# Erste Am4 Apu wird bei Geizhals ausgewiesen



## OnionRings (14. Oktober 2016)

Hallo,
die erste Am4 Apu wird bei Geizhals gelistet.

Ein gewisser Amd A6 9500, Datenblatt:

Typ: Dual-Core "Bristol Ridge" • Basistakt: 3.50GHz • Turbotakt: 3.80GHz • TDP: 65W • Fertigung: 28nm • Interface: UMI, 5GT/s • L2-Cache: 1MB shared • L3-Cache: N/​A • Stepping: AB-A1 • Einführung: 09/​2016 • IGP: AMD Radeon R5 • IGP-Takt: 1029MHz • IGP-Interface: HDMI 2.0 + DisplayPort 1.2 • IGP-Rechenleistung: 790GFLOPS, 384 Shader-Einheiten • PCIe 3.0 Lanes: 8x • Sockel: AM4, max. 1 CPU • Speichercontroller: Dual Channel PC4-19200U (DDR4-2400) • Speicherbandbreite: 38.4Gb/s • Features: MMX, SSE, SSE2, SSE3, SSSE3, SSE4, SSE4.1, SSE4.2, SSE4a, AES, AVX, AVX2, BMI, BMI1, BMI2, F16C, FMA3, FMA4, TBM, XOP, AMD64, AMD-V, EVP, AMD Turbo Core, AMD PowerNow!, AMD Enduro, AMD StartNow, AMD FreeSync, DirectX 12, AMD Mantle, Vulcan, MJPEG Decode, H.265 decode, VP9 decode


----------



## wuselsurfer (14. Oktober 2016)

*AW: Erste Am4 Apu wird bei Geizhals ausgewießen*



OnionRings schrieb:


> Hallo,
> die erste Am4 Apu wird bei Geizhals gelistet.
> 
> Ein gewisser Amd A6 9500,


Das Teil ist doch aber gar nicht vorhanden beim Verkäufer:


> *Zur Zeit nicht lagernd.
> Diesen Artikel bestellen wir gern für Sie beim Hersteller. Bitte Lieferzeit anfragen.*


----------



## OnionRings (14. Oktober 2016)

*AW: Erste Am4 Apu wird bei Geizhals ausgewießen*

Aber zumindest gelistet, also sollte es nicht all zu lange dauern.


----------



## rabe08 (15. Oktober 2016)

Toll. Dabei handelt es sich um die letzten Excavator-CPUs. 28 nm. Ich glaube, darauf wartet keiner.

Wo ist mein Zen?


----------



## mardsis (16. Oktober 2016)

Es sind auch schon diverse andere CPUs bei Geizhals zu finden, nur halt bei keinem Händler gelistet. Aber wie schon gesagt, dass sind noch die 28nm CPUs, also nichts direkt neues...

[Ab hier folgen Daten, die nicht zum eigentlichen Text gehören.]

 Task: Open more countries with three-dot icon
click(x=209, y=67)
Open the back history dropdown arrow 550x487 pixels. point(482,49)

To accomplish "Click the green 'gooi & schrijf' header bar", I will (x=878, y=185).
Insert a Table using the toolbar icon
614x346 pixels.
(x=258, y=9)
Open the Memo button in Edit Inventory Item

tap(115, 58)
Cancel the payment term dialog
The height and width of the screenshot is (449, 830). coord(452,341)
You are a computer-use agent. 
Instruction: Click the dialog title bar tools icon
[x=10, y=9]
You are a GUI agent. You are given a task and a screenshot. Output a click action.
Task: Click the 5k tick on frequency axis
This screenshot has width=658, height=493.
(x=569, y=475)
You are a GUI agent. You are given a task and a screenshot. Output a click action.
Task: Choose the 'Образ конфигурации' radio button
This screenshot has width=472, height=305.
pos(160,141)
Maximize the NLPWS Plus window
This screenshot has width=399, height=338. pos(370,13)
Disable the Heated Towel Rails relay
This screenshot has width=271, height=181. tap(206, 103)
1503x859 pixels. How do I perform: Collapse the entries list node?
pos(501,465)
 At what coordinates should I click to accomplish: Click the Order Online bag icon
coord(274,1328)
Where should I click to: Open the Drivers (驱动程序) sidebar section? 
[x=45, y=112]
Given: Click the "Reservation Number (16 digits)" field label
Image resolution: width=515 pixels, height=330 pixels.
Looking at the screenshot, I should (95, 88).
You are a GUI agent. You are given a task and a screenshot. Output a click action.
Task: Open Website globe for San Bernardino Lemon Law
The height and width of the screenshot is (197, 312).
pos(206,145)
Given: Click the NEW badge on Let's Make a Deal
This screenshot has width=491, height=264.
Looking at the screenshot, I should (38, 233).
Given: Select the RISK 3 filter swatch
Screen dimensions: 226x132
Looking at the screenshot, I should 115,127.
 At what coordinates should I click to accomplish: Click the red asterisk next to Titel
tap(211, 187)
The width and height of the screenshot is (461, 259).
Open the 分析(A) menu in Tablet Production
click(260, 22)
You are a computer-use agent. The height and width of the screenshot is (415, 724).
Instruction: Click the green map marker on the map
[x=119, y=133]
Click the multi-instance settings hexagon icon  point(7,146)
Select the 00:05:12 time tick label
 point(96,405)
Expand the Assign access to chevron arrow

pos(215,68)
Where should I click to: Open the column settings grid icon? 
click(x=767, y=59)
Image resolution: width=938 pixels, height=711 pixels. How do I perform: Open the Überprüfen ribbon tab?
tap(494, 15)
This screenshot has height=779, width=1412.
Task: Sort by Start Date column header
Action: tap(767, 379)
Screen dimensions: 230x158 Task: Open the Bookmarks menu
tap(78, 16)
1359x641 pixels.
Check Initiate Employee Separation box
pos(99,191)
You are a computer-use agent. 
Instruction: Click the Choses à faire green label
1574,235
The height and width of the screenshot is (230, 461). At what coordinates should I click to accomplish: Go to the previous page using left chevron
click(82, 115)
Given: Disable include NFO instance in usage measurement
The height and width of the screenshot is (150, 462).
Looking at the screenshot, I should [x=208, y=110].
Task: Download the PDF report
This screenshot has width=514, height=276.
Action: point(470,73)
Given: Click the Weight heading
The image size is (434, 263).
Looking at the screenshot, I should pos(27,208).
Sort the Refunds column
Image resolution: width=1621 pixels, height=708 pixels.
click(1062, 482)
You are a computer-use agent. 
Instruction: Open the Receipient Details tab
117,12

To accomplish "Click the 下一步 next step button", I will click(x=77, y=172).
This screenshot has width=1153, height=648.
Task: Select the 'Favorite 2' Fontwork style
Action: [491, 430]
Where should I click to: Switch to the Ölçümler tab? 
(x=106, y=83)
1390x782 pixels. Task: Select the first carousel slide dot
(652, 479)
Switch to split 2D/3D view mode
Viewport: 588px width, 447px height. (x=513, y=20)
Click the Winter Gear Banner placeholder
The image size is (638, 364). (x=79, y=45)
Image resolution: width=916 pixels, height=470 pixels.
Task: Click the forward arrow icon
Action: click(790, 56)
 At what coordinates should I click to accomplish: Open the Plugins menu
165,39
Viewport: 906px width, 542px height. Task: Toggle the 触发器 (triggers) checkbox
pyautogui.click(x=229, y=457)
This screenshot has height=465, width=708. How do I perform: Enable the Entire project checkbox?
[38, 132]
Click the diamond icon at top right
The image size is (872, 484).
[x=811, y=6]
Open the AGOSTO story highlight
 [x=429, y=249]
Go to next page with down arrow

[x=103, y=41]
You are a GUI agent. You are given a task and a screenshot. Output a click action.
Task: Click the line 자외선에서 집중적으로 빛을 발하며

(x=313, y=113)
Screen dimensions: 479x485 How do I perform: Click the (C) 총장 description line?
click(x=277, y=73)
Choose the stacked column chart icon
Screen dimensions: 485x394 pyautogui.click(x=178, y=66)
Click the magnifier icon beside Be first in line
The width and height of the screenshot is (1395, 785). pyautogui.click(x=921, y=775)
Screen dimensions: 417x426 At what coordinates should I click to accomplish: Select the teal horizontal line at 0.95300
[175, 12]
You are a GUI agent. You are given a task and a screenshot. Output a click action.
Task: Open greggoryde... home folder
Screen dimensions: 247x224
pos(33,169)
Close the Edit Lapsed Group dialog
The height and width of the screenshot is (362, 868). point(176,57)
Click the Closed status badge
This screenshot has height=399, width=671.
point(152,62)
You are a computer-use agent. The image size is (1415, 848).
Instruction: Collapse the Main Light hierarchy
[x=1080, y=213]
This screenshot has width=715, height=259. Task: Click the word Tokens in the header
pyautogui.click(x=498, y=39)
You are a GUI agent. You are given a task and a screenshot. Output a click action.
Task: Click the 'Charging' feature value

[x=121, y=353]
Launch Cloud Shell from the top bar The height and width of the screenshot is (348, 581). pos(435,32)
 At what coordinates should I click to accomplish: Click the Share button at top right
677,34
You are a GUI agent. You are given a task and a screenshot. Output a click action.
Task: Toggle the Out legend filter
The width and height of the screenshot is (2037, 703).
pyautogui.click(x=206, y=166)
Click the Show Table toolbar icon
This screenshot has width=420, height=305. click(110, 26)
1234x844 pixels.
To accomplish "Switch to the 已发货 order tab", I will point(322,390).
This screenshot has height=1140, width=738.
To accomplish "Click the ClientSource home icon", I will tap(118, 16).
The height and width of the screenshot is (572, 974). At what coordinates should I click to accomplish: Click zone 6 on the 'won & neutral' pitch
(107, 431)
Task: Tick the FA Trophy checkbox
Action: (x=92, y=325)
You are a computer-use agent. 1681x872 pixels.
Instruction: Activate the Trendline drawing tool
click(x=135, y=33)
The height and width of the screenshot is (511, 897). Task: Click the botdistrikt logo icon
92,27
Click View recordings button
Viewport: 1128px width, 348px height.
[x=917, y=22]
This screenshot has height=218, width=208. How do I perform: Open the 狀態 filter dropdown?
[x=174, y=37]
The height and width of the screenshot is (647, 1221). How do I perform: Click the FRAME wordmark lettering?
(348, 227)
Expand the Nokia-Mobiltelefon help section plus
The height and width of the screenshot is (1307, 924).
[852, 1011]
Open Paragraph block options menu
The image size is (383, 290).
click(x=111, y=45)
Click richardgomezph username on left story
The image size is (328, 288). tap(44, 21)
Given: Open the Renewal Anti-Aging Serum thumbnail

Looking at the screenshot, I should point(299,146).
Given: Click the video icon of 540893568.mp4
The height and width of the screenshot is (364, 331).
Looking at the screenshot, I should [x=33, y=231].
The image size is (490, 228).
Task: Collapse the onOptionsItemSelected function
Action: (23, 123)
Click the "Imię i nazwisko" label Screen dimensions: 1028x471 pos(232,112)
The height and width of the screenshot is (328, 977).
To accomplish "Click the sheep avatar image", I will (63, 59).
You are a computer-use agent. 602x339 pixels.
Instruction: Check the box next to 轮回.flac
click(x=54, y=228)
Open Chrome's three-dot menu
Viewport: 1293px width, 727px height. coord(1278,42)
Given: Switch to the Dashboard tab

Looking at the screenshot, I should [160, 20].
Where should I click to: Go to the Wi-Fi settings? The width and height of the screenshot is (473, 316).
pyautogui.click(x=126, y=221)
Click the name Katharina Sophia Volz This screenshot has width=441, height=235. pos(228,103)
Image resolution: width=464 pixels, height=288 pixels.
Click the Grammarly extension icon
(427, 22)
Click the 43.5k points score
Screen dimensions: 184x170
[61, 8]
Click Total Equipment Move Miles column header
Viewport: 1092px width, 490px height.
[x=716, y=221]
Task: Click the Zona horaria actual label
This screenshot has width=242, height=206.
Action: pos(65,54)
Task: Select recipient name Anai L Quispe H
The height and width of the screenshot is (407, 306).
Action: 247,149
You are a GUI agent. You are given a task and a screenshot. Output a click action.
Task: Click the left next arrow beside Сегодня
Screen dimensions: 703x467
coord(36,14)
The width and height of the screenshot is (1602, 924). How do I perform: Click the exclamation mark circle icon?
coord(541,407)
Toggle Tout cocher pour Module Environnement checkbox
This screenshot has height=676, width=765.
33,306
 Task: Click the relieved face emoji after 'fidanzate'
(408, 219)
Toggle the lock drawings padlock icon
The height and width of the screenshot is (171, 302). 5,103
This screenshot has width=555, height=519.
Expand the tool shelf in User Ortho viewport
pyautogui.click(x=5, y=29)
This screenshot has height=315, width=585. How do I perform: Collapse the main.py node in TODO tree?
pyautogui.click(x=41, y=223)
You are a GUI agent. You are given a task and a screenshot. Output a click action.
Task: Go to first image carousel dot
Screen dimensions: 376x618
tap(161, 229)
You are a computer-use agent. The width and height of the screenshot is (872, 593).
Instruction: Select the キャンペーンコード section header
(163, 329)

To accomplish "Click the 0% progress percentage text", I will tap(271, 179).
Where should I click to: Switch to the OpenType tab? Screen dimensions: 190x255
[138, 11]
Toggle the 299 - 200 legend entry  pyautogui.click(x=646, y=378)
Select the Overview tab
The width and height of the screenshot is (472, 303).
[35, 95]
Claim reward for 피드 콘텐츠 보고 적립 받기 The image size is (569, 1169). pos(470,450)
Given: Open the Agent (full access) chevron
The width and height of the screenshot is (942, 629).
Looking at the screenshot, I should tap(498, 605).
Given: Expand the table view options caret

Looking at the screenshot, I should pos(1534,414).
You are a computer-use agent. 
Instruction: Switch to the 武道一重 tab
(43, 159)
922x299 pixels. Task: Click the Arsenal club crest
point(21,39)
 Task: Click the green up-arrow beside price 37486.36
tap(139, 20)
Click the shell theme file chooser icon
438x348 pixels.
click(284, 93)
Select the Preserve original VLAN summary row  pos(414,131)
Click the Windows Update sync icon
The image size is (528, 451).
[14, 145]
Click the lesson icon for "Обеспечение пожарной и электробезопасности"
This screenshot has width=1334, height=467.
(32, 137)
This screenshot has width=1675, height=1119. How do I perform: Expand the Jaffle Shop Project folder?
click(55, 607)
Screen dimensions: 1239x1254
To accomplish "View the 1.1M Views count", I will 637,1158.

amd am4 in AMD Sockel AM4 | Geizhals Deutschland


Recht interessant finde ich den A12-9700P, wenn der wirklich nur 15W TDP hat und die Leistung stimmt...


----------



## DataDino (16. Oktober 2016)

Für mich wäre eher der AMD Athlon X4 950 interessant. Excavator legt ja nochmal eine nette Schippe oben auf die Steamroller drauf. Wenn die Preise vom Athlon und dessen Boards stimmen, dann wäre das ja schonmal ein netter Chip für Ultra-Low-Budget Systeme. Wenn er Kleinholz aus einem FX-6300 macht und gleichzeitig weniger Strom schluckt, müsste PCGH einmal seine 650 € Empfehlung überarbeiten ^^


----------



## OnionRings (20. Oktober 2016)

rabe08 schrieb:


> Toll. Dabei handelt es sich um die letzten Excavator-CPUs. 28 nm. Ich glaube, darauf wartet keiner.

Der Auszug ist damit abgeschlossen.